[Collected data entries]
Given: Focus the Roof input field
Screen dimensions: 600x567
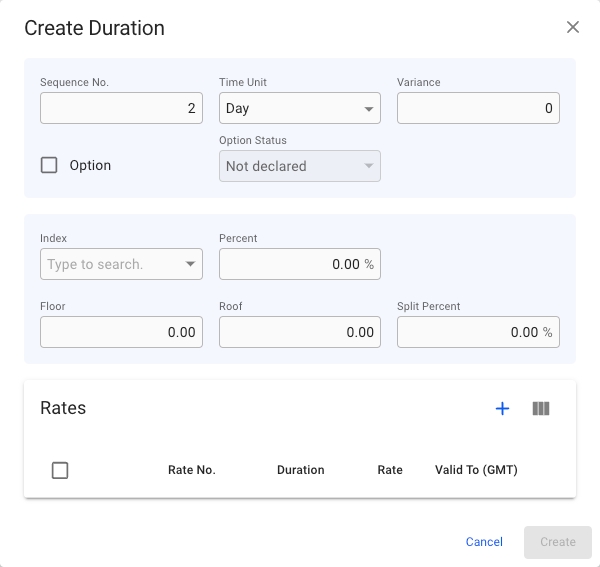Looking at the screenshot, I should (x=299, y=332).
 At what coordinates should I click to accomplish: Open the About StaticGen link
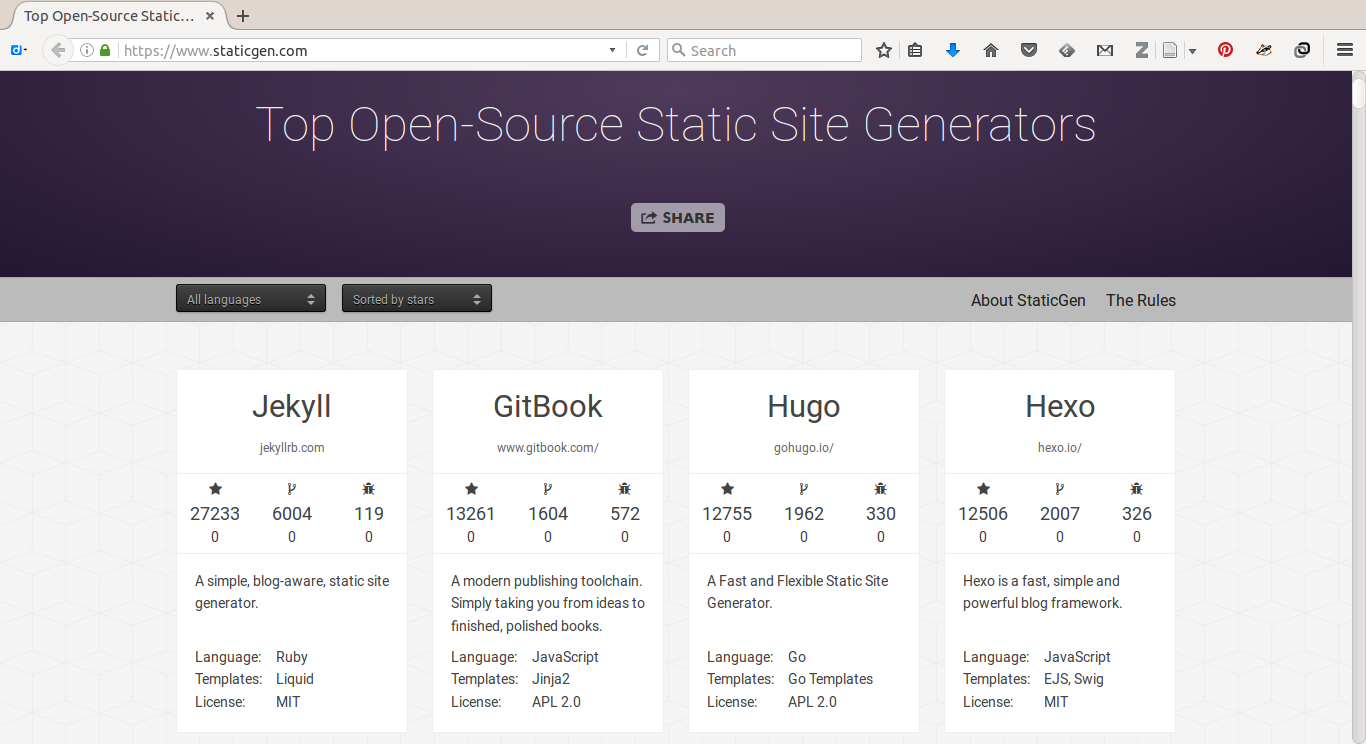click(1028, 300)
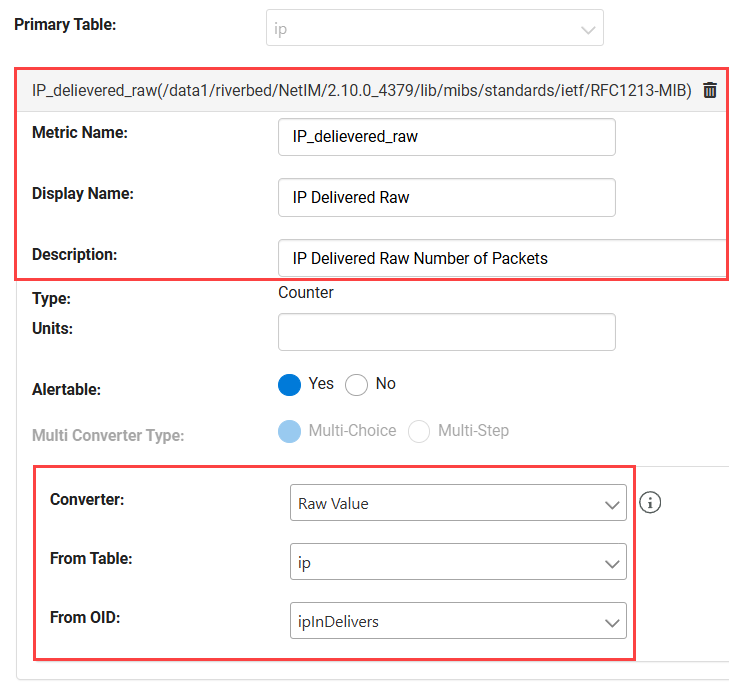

*Directions for this task*. The answer must be an exact copy of the records, with no pictures in it.

*Answer space*.
Given: Focus the Roof input field
Screen dimensions: 600x567
Looking at the screenshot, I should (x=299, y=332).
 At what coordinates should I click to accomplish: Open the About StaticGen link
click(1028, 300)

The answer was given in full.